## Given problem
Find every line in the material below that contains the word "title", and copy each of those lines.

>> BEGIN

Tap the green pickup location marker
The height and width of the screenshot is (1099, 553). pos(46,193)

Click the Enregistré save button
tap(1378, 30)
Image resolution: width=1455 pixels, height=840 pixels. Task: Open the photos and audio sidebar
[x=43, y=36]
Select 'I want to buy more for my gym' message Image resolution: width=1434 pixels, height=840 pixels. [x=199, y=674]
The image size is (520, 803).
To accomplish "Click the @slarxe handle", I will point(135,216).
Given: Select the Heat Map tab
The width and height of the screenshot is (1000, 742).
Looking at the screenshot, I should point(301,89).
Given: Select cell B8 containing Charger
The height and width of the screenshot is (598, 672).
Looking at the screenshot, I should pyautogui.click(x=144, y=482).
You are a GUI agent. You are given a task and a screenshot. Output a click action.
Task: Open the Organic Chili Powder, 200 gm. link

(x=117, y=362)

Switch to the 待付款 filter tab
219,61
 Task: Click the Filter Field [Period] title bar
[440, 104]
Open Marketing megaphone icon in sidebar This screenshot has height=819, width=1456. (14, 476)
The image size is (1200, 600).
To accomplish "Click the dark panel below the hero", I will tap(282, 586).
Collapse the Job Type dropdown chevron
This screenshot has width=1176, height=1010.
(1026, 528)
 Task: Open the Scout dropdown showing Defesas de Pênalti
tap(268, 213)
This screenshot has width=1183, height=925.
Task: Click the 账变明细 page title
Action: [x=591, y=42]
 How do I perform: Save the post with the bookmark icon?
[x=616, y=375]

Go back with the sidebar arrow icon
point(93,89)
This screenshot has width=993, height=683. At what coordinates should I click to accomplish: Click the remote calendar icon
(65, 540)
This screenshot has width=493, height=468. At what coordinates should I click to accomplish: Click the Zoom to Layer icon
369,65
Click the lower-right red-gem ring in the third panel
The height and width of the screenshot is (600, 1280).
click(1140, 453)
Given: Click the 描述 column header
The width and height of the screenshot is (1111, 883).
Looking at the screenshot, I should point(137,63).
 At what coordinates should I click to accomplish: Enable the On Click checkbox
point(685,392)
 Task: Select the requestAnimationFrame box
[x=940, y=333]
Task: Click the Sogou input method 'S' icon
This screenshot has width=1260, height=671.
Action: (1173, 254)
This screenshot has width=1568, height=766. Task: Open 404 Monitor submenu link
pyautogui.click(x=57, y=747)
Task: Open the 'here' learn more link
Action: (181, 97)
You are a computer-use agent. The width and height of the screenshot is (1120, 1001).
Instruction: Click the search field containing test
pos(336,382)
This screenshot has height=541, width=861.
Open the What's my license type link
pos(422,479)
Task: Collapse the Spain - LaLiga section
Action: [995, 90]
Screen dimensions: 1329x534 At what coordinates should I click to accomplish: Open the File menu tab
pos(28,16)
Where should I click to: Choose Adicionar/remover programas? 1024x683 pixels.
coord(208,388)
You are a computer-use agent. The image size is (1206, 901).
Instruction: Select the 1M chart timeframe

>> END

## Solution for this problem
 Task: Click the Filter Field [Period] title bar
Task: Click the 账变明细 page title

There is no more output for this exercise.